Marketing wants Web analytics in a simple and modern view to validate campaigns.
Perhaps your ISP gives you canned reports on Web site activity that don't show you what you need to know or don't offer very good historical reporting. Or perhaps you'd like a better way to do more in-depth or ad hoc analysis. If your organization would like to improve how it tracks, reports, and analyzes Web site activity, consider Help/Systems' SEQUEL for the task.
About Web Logs
Web server log files typically contain one record for every occurrence that a file is accessed. For example, when a visitor views a Web page containing three images, the log file generates four records: one for the HTML page plus three for the image files. Each Web log record is a variable-length character string that identifies the date, time, file name, DNS, referring DNS, browser type, and other information about the "hit." There's a wealth of data available in each record, but the challenge is transforming the huge volume of data into useful information.
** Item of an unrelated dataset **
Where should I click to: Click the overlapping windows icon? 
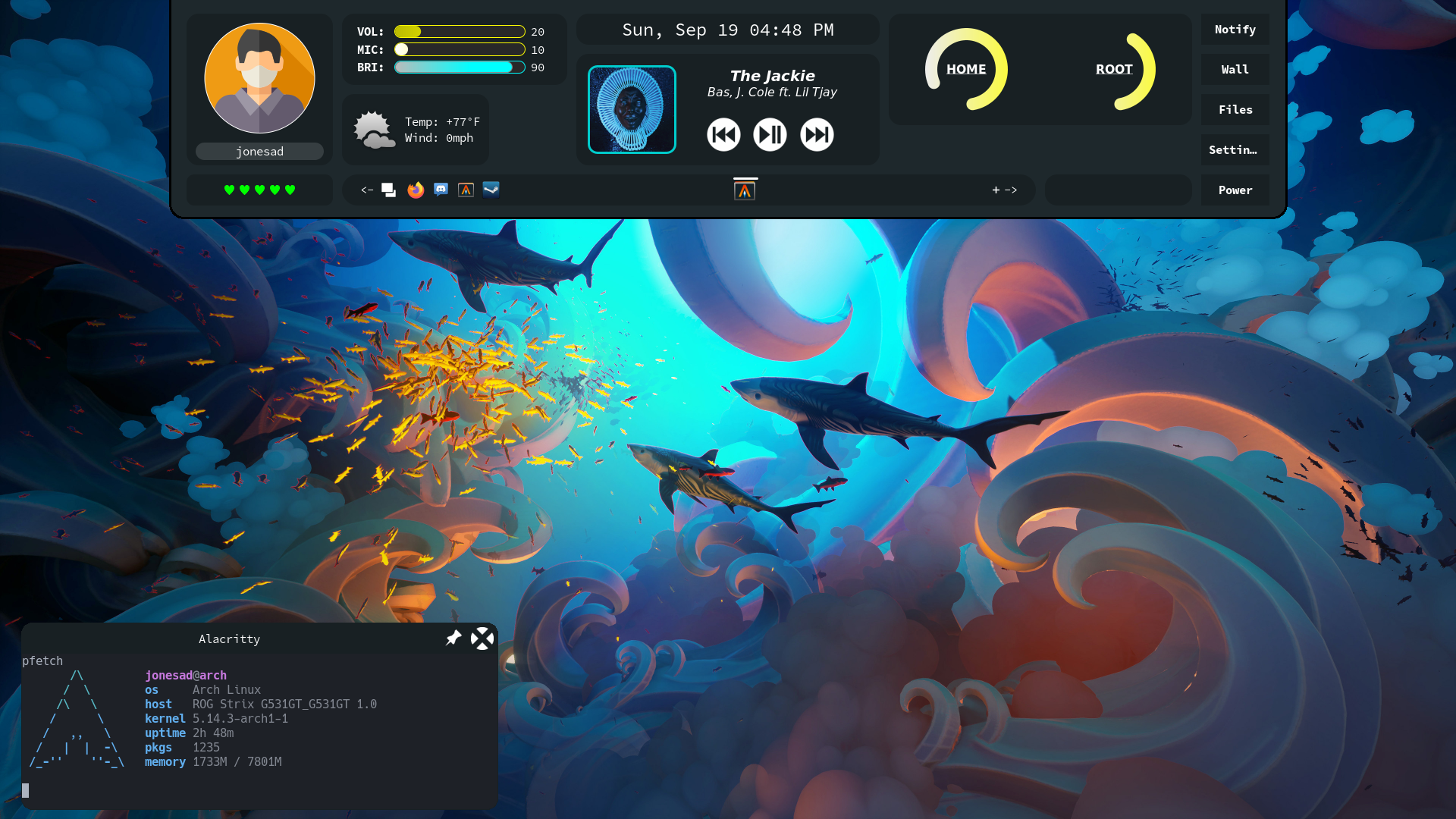[x=388, y=190]
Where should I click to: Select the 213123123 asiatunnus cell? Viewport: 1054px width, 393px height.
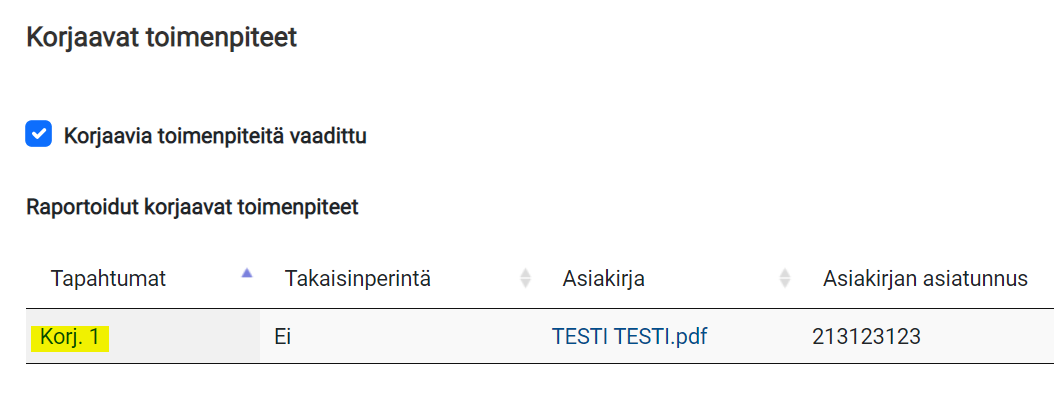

That's where SEQUEL comes in.
Transforming Data into Information
ANZLOGFILE is a SEQUEL script that pulls log files from an ISP's server and converts the data into a physical file on the System i. ANZLOGFILE runs from a job scheduler at a time when the day's new Web activity logs are available. Specifically, it…
- Uses a secure login and password to automatically initiate an FTP session with the UNIX, Windows/NT, or IBM Web server.
- FTPs the log file to the System i.
- Executes a view named ANZPARSE1 that parses and converts the variable-length records in the log file into a fixed-format physical file.
- Deletes records from the new file that are not needed for analysis, including records for graphics files (jpg, gif, png…); Cascading Style Sheets (CSS); calls to CGI, PL, and other scripts; internal access; known Web crawler or spider activity.
- Performs a reverse-DNS and updates the records with a DNS name, when it can be determined.
- Executes a view named ANZUPDATE that adds records to a relational row-and-column physical file named LOGPARSE, which holds historical information used for analysis and reporting. The SEQUEL views, scripts, and tables described below use the LOGPARSE file.
How Much Activity Does Each Page Generate?
Figure 1: PAGESUM summarizes page hits by date.
Figure 2: TARGETSUM delivers an access count for target pages.
Figure 3: TARGETURL shows the visitor's IP address and host name.
Where Do Visitors Come From?
Figure 4: REFERSUM identifies what sites are referring visitors to your Web site.
Figure 5: SOURCECNT2 shows visitor URL, host, pages visited, and total time spent at the site.
What Visitors Come to the Web Site?
SOURCECNT2 shows the source URL and host for each visitor and summary information on the number of pages visited and the total time spent at the site.
Figure 6: SOURCECNT2 shows visitors' source URL and host.
From here, you can right-click any line to drill down into the detail on what pages visitors reviewed. This view, called SOURCEURL, provides the results shown below. The Time and Target Page fields show what pages were viewed, the order in which pages were viewed, and the time spent on each page.
Figure 7: SOURCEURL provides page-view details.
These SEQUEL examples show a small portion of how you can "slice and dice" Web log information. Once you create your own historical LOGPARSE file, there's no limit to the number of additional SEQUEL views, graphs, and reports you can create to analyze Web site activity.